Without a software bill of materials, organizations can’t easily locate or remediate a defective open source component vulnerability. If a newly discovered vulnerability is announced, it's hard to know if the component is used and, if so, where. For most organizations without software supply chain visibility and automation, research requires manual assessment of dozens – even hundreds or thousands of applications. You can’t remediate a known vulnerability unless you know that you have it, then you need to prioritize the remediation efforts which can sometimes takes months or years. For example a full year after the critical Heartbleed vulnerability was announced, research showed that only 50% had completed remediation.
Lawmakers are evaluating measures to ensure that software sold to the U.S. government is free of known vulnerabilities. The Cyber Supply Chain Act, otherwise known as the Cyber Supply Chain Management and Transparency Act of 2014 proposes that “ …any organization selling software, firmware or products to the federal government provide a bill of materials of all third party and open source components used, and demonstrate that those component versions have no known vulnerabilities.”
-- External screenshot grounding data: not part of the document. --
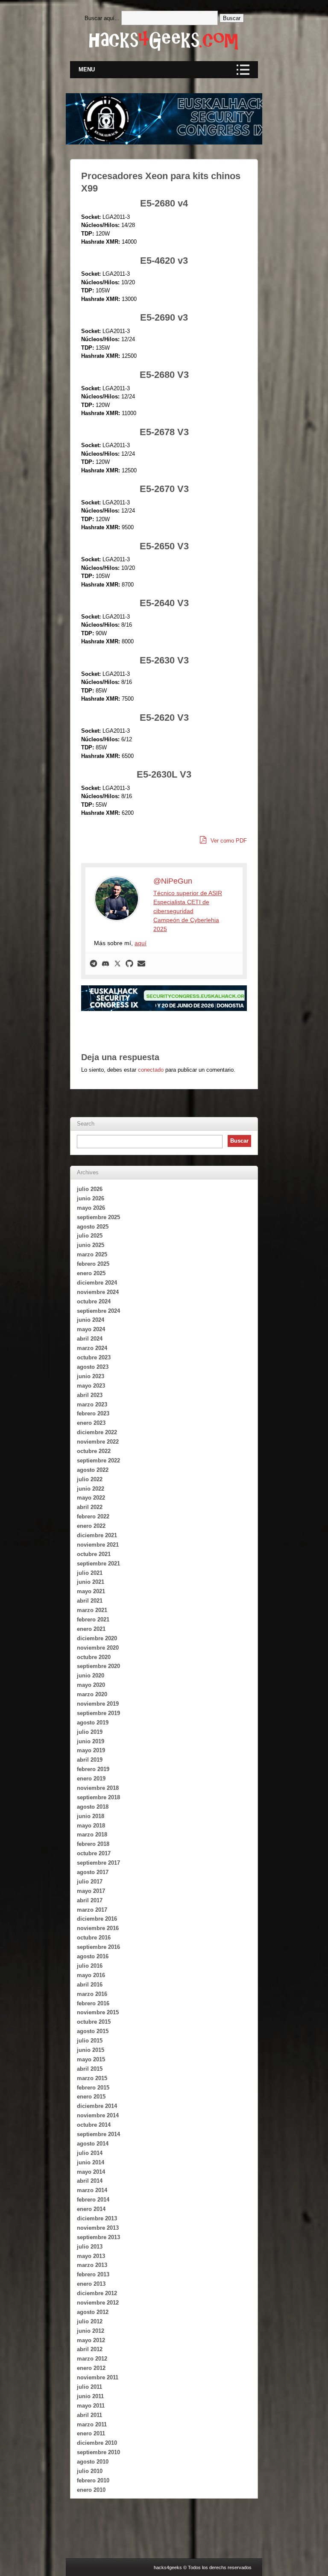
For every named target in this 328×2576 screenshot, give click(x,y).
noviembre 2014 (98, 2115)
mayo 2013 (91, 2256)
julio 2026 (89, 1189)
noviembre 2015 (98, 2012)
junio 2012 (90, 2331)
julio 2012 (89, 2321)
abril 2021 (89, 1600)
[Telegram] (93, 964)
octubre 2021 (94, 1554)
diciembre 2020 (97, 1638)
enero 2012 (91, 2368)
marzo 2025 (92, 1254)
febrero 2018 (93, 1844)
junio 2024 (90, 1320)
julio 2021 (89, 1573)
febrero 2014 (93, 2199)
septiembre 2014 (98, 2134)
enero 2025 (91, 1273)
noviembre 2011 (97, 2377)
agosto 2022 (92, 1470)
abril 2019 (89, 1760)
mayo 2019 (91, 1750)
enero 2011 (91, 2433)
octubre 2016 (94, 1937)
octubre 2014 (94, 2125)
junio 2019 (90, 1741)
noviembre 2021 (98, 1544)
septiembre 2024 (98, 1311)
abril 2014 (89, 2181)
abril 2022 (89, 1507)
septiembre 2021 (98, 1563)
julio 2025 (89, 1235)
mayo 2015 (91, 2059)
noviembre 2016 (98, 1928)
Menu (87, 69)
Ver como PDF (228, 840)
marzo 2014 (92, 2190)
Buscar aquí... (102, 18)
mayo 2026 (91, 1208)
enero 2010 (91, 2490)
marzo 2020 (92, 1694)
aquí (140, 943)
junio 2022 (90, 1488)
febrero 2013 (93, 2274)
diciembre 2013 (97, 2218)
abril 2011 (89, 2415)
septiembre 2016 (98, 1947)
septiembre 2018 (98, 1797)
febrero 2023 (93, 1413)
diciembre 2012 (97, 2293)
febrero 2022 (93, 1516)
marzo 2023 (92, 1404)
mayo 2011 (91, 2405)
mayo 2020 (91, 1685)
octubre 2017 (94, 1853)
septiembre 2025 (98, 1217)
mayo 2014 (91, 2172)
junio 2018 (90, 1816)
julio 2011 (89, 2387)
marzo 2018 (92, 1834)
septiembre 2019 (98, 1713)
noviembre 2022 (98, 1441)
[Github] (129, 964)
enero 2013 (91, 2284)
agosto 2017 (92, 1872)
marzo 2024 (92, 1348)
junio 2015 (90, 2050)
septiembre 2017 (98, 1863)
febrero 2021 (93, 1619)
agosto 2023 (92, 1367)
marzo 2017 (92, 1910)
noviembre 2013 (98, 2228)
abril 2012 (89, 2349)
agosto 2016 (92, 1956)
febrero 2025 (93, 1264)
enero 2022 (91, 1526)
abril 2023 (89, 1395)
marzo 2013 (92, 2265)
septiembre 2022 (98, 1460)
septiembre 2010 (98, 2452)
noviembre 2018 (98, 1788)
Many security vulnerabilities are well known and published in public sources, such as NIST. Failure to avoid using known vulnerable components may suggest a failure to perform even basic due diligence. As was reported in Wired Magazine, Sony Getting Sued by Former Employees , “We’re seeing courts more willing to entertain these kinds of lawsuits because the problems are real–particularly if you have evidence of a history of known security flaws that went unfixed–a court would be more likely to consider a suit by employees or other harmed parties.”
The Open Web Application Security Project (OWASP), PCI, and FS-ISAC are among the organizations mandating that steps be taken to avoid known component vulnerabilities. Well respected for their role in establishing application security standards, OWASP announced in 2013 that A9 on their top ten threats is to “avoid using components with known vulnerabilities."
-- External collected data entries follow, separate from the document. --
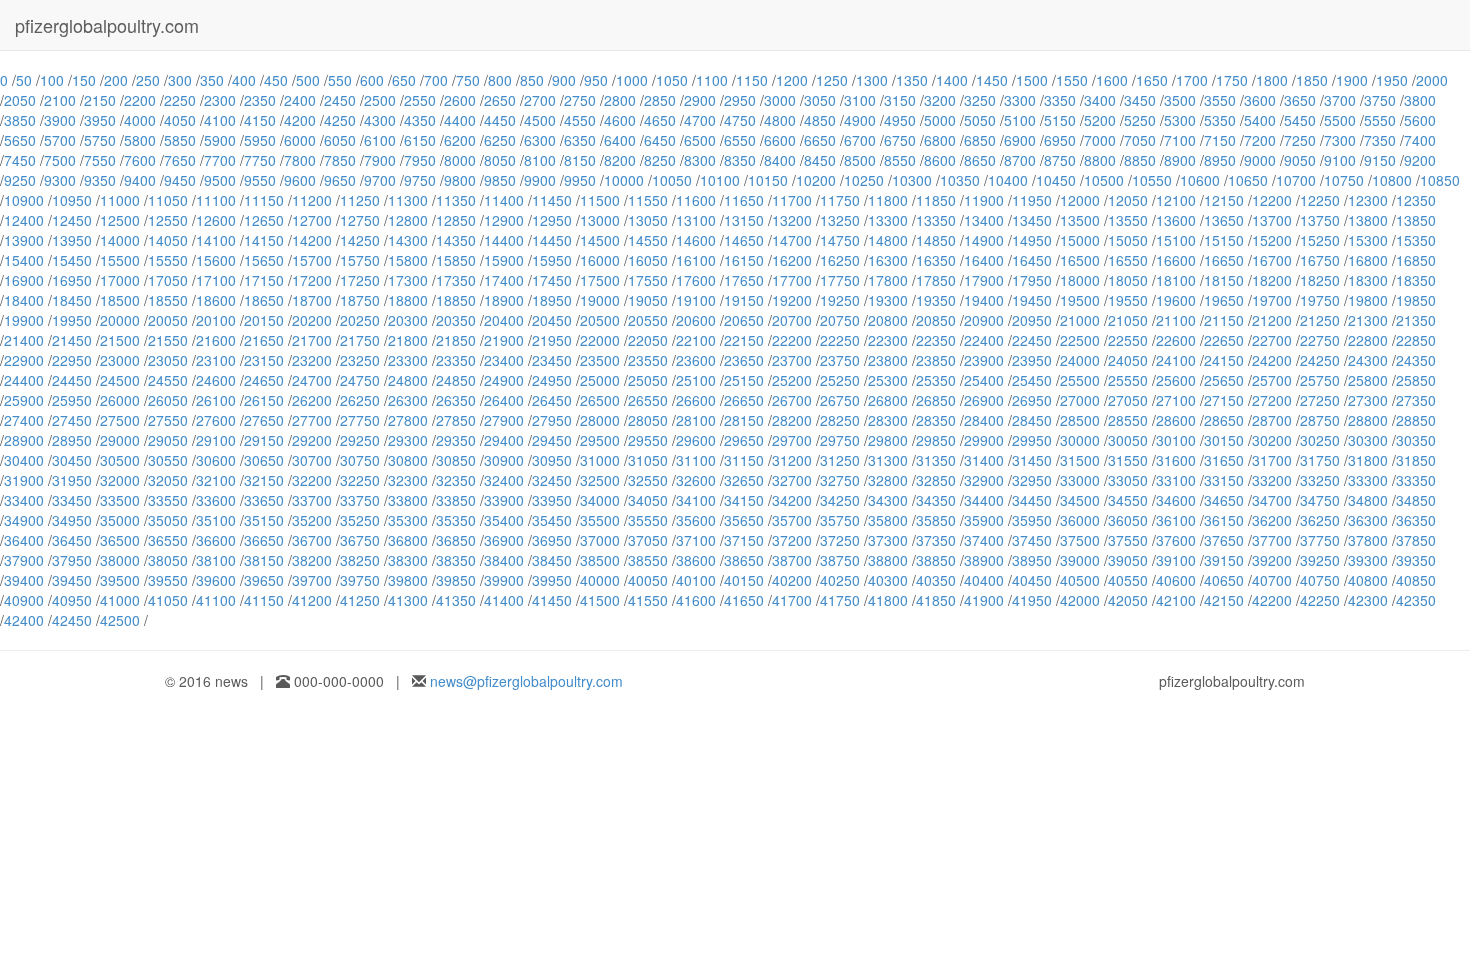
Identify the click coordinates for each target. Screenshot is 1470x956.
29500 (600, 440)
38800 (888, 560)
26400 (504, 400)
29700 (792, 440)
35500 (600, 520)
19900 (24, 320)
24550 (168, 380)
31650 (1224, 460)
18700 (312, 300)
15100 (1176, 240)
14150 (264, 240)
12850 (456, 220)
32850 (936, 480)
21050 (1128, 320)
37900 (24, 560)
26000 (120, 400)
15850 (456, 260)
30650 (264, 460)
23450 (552, 360)
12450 (72, 220)
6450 (660, 140)
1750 (1232, 80)
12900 (504, 220)
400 (244, 80)
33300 (1368, 480)
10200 (816, 180)
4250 (340, 120)
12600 (216, 220)
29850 (936, 440)
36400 (24, 540)
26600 (696, 400)
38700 (792, 560)
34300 (888, 500)
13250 (840, 220)
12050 (1128, 200)
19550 (1128, 300)
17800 (888, 280)
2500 (380, 100)
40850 (1416, 580)
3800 (1420, 100)
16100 (696, 260)
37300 (888, 540)
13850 (1416, 220)
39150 (1224, 560)
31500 (1080, 460)
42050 (1128, 600)
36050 (1128, 520)
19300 (888, 300)
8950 (1220, 160)
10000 (624, 180)
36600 (216, 540)
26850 (936, 400)
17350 (456, 280)
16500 (1080, 260)
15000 (1080, 240)
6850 (980, 140)
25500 (1080, 380)
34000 (600, 500)
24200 (1272, 360)
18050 (1128, 280)
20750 (840, 320)
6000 (300, 140)
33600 (216, 500)
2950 (740, 100)
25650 (1224, 380)
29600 (696, 440)
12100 (1176, 200)
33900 (504, 500)
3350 (1060, 100)
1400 (952, 80)
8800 (1100, 160)
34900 (24, 520)
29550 (648, 440)
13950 (72, 240)
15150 (1224, 240)
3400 (1100, 100)
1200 (792, 80)
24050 (1128, 360)
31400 (984, 460)
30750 (360, 460)
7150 (1220, 140)
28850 (1416, 420)
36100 (1176, 520)
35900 (984, 520)
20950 (1032, 320)
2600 (460, 100)
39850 (456, 580)
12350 (1416, 200)
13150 (744, 220)
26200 (312, 400)
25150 (744, 380)
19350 (936, 300)
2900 (700, 100)
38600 (696, 560)
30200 (1272, 440)
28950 (72, 440)
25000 (600, 380)
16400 (984, 260)
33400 (24, 500)
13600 (1176, 220)
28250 (840, 420)
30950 (552, 460)
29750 (840, 440)
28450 (1032, 420)
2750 (580, 100)
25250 (840, 380)
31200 (792, 460)
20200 (312, 320)
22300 (888, 340)
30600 (216, 460)
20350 (456, 320)
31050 (648, 460)
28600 (1176, 420)
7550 (100, 160)
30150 (1224, 440)
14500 (600, 240)
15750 (360, 260)
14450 (552, 240)
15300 (1368, 240)
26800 (888, 400)
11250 (360, 200)
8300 (700, 160)
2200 (140, 100)
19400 (984, 300)
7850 (340, 160)
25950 (72, 400)
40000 (600, 580)
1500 (1032, 80)
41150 (264, 600)
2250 (180, 100)
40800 (1368, 580)
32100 (216, 480)
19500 (1080, 300)
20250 (360, 320)
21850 (456, 340)
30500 (120, 460)
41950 (1032, 600)
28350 (936, 420)
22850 (1416, 340)
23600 (696, 360)
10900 (24, 200)
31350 (936, 460)
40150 (744, 580)
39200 (1272, 560)
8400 (780, 160)
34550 (1128, 500)
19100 (696, 300)
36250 (1320, 520)
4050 (180, 120)
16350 (936, 260)
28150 (744, 420)
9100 (1340, 160)
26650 (744, 400)
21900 (504, 340)
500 (308, 80)
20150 (264, 320)
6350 (580, 140)
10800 (1392, 180)
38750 (840, 560)
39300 (1368, 560)
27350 (1416, 400)
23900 (984, 360)
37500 (1080, 540)
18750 (360, 300)
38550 (648, 560)
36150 (1224, 520)
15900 (504, 260)
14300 (408, 240)
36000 (1080, 520)
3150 (900, 100)
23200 (312, 360)
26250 (360, 400)
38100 (216, 560)
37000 (600, 540)
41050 (168, 600)
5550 (1380, 120)
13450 (1032, 220)
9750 (420, 180)
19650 (1224, 300)
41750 (840, 600)
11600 (696, 200)
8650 (980, 160)
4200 (300, 120)
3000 (780, 100)
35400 (504, 520)
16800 (1368, 260)
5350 (1220, 120)
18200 (1272, 280)
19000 (600, 300)
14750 (840, 240)
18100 (1176, 280)
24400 (24, 380)
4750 (740, 120)
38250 (360, 560)
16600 (1176, 260)
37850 (1416, 540)
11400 (504, 200)
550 (340, 80)
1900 (1352, 80)
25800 (1368, 380)
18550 (168, 300)
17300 (408, 280)
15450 (72, 260)
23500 (600, 360)
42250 (1320, 600)
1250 (832, 80)
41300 (408, 600)
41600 (696, 600)
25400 (984, 380)
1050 (672, 80)
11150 (264, 200)
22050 (648, 340)
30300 (1368, 440)
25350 (936, 380)
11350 (456, 200)
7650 (180, 160)
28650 (1224, 420)
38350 (456, 560)
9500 (220, 180)
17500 (600, 280)
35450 (552, 520)
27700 (312, 420)
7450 (20, 160)
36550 (168, 540)
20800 (888, 320)
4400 (460, 120)
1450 (992, 80)
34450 (1032, 500)
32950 (1032, 480)
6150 (420, 140)
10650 (1248, 180)
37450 (1032, 540)
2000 (1432, 80)
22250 (840, 340)
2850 (660, 100)
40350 (936, 580)
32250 (360, 480)
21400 (24, 340)
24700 (312, 380)
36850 (456, 540)
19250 (840, 300)
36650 (264, 540)
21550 (168, 340)
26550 (648, 400)
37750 (1320, 540)
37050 (648, 540)
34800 (1368, 500)
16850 (1416, 260)
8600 (940, 160)
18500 (120, 300)
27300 (1368, 400)
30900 (504, 460)
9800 (460, 180)
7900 (380, 160)
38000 (120, 560)
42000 (1080, 600)
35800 (888, 520)
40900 (24, 600)
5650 (20, 140)
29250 (360, 440)
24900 (504, 380)
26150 (264, 400)
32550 (648, 480)
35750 (840, 520)
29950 (1032, 440)
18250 (1320, 280)
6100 (380, 140)
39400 (24, 580)
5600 (1420, 120)
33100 (1176, 480)
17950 (1032, 280)
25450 (1032, 380)
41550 (648, 600)
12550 (168, 220)
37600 (1176, 540)
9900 (540, 180)
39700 (312, 580)
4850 (820, 120)
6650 (820, 140)
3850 (20, 120)
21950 (552, 340)
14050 (168, 240)
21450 (72, 340)
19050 (648, 300)
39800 (408, 580)
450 (276, 80)
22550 (1128, 340)
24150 (1224, 360)
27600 (216, 420)
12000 (1080, 200)
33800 (408, 500)
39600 (216, 580)
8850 (1140, 160)
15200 (1272, 240)
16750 (1320, 260)
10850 (1440, 180)
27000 (1080, 400)
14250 (360, 240)
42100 (1176, 600)
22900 (24, 360)
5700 (60, 140)
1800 (1272, 80)
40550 (1128, 580)
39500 (120, 580)
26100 (216, 400)
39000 (1080, 560)
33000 (1080, 480)
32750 (840, 480)
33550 (168, 500)
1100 (712, 80)
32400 (504, 480)
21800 (408, 340)
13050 (648, 220)
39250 (1320, 560)
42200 (1272, 600)
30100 (1176, 440)
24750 (360, 380)
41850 (936, 600)
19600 (1176, 300)
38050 (168, 560)
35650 (744, 520)
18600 (216, 300)
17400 (504, 280)
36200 (1272, 520)
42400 (24, 620)
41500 (600, 600)
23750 (840, 360)
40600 (1176, 580)
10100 (720, 180)
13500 (1080, 220)
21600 (216, 340)
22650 (1224, 340)
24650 (264, 380)
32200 (312, 480)
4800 (780, 120)
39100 (1176, 560)
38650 (744, 560)
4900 (860, 120)
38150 (264, 560)
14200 (312, 240)
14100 (216, 240)
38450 (552, 560)
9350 (100, 180)
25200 (792, 380)
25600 (1176, 380)
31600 (1176, 460)
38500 (600, 560)
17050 (168, 280)
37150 (744, 540)
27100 (1176, 400)
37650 (1224, 540)
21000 (1080, 320)
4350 (420, 120)
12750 (360, 220)
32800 (888, 480)
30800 (408, 460)
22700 (1272, 340)
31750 (1320, 460)
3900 (60, 120)
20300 (408, 320)
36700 (312, 540)
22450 (1032, 340)
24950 (552, 380)
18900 (504, 300)
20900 (984, 320)
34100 (696, 500)
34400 (984, 500)
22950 (72, 360)
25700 (1272, 380)
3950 (100, 120)
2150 (100, 100)
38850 (936, 560)
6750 (900, 140)
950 (596, 80)
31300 (888, 460)
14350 (456, 240)
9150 (1380, 160)
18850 (456, 300)
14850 (936, 240)
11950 (1032, 200)
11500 (600, 200)
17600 (696, 280)
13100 (696, 220)
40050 (648, 580)
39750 (360, 580)
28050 (648, 420)
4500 (540, 120)
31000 (600, 460)
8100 (540, 160)
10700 (1296, 180)
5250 (1140, 120)
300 (180, 80)
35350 (456, 520)
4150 (260, 120)
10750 (1344, 180)
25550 (1128, 380)
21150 (1224, 320)
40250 (840, 580)
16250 (840, 260)
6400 (620, 140)
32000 (120, 480)
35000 (120, 520)
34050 (648, 500)
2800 (620, 100)
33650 (264, 500)
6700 (860, 140)
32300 (408, 480)
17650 (744, 280)
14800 (888, 240)
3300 (1020, 100)
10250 (864, 180)
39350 (1416, 560)
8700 (1020, 160)
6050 (340, 140)
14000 (120, 240)
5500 (1340, 120)
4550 (580, 120)
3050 (820, 100)
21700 (312, 340)
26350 (456, 400)
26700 (792, 400)
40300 (888, 580)
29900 (984, 440)
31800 (1368, 460)
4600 (620, 120)
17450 (552, 280)
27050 (1128, 400)
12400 (24, 220)
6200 (460, 140)
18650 (264, 300)
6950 (1060, 140)
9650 (340, 180)
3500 (1180, 100)
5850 (180, 140)
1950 (1392, 80)
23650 (744, 360)
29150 (264, 440)
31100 (696, 460)
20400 (504, 320)
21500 (120, 340)
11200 (312, 200)
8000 (460, 160)
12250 (1320, 200)
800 (500, 80)
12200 (1272, 200)
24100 (1176, 360)
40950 (72, 600)
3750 (1380, 100)
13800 (1368, 220)
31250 (840, 460)
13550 (1128, 220)
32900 (984, 480)
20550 (648, 320)
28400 (984, 420)
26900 (984, 400)
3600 (1260, 100)
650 (404, 80)
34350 (936, 500)
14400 (504, 240)
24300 (1368, 360)
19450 (1032, 300)
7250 (1300, 140)
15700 (312, 260)
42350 (1416, 600)
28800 (1368, 420)
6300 (540, 140)
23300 (408, 360)
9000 (1260, 160)
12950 (552, 220)
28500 (1080, 420)
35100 (216, 520)
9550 (260, 180)
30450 (72, 460)
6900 (1020, 140)
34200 (792, 500)
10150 (768, 180)
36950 (552, 540)
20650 (744, 320)
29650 (744, 440)
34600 (1176, 500)
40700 (1272, 580)
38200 (312, 560)
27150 (1224, 400)
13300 (888, 220)
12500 (120, 220)
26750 (840, 400)
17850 (936, 280)
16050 (648, 260)
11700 (792, 200)
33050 (1128, 480)
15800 (408, 260)
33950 (552, 500)
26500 (600, 400)
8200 (620, 160)
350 (212, 80)
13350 (936, 220)
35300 (408, 520)
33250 (1320, 480)
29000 (120, 440)
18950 (552, 300)
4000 (140, 120)
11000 (120, 200)
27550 (168, 420)
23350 (456, 360)
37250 (840, 540)
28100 (696, 420)
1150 (752, 80)
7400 (1420, 140)
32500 (600, 480)
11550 (648, 200)
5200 (1100, 120)
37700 (1272, 540)
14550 (648, 240)
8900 (1180, 160)
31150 (744, 460)
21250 (1320, 320)
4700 (700, 120)
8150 (580, 160)
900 (564, 80)
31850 (1416, 460)
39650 (264, 580)
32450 (552, 480)
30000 (1080, 440)
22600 (1176, 340)
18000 (1080, 280)
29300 (408, 440)
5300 (1180, 120)
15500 (120, 260)
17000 (120, 280)
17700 (792, 280)
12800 (408, 220)
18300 (1368, 280)
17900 (984, 280)
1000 (632, 80)
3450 (1140, 100)
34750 (1320, 500)
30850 (456, 460)
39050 (1128, 560)
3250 (980, 100)
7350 (1380, 140)
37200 (792, 540)
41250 (360, 600)
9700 (380, 180)
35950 (1032, 520)
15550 (168, 260)
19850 (1416, 300)
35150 (264, 520)
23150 (264, 360)
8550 (900, 160)
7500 (60, 160)
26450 (552, 400)
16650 (1224, 260)
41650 (744, 600)
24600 (216, 380)
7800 (300, 160)
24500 (120, 380)
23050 (168, 360)
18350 (1416, 280)
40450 (1032, 580)
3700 (1340, 100)
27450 (72, 420)
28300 (888, 420)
Organizations relying on cyber insurance may find it difficult to get a claim from a breach unless they “follow minimum required practices” to avoid security issues. According to Big Data Tech Law, in June of 2015, the Columbia Casualty Company (CAN) sued its policyholder, Cottage Health Systems, claiming there was no coverage for the $4.1 million settlement paid to approximately 51,000 plaintiffs. “At the end of the day, cyber coverage premium dollars are well spent only if covered losses are paid by the insurer, and the CNA case teaches that scrutiny is needed long before a loss is incurred in order to maximize the opportunities for recovery.”
Increasingly, it is ‘open season on open source’ with adversaries finding known vulnerable components an easy target and force multiplier. Unfortunately, adversaries can easily check the NIST database for newly discovered CVEs (Common Vulnerabilities and Exposures) and launch attacks on organizations long before they even know the vulnerability was announced. According to the Verizon Data Breach Investigations Report, software is the most attacked because it is the most vulnerable -- ten CVEs accounted for almost 97% of the exploits observed in 2014 and 8 of those 10 had been fixed for 12 years.
Most components – even in the world of open source – have intellectual property licenses defining how the component may be used. Components with a restrictive license or no license should be avoided, as they introduce potential copyright risk to the organization. “Copyleft” licenses, like the GNU General Public License (GPL), require you to license applications you distribute under the same Copyleft license even if they just include a single component licensed in this way. This type of license is generally incompatible with commercial software because it requires that the application’s source code be made available to the users.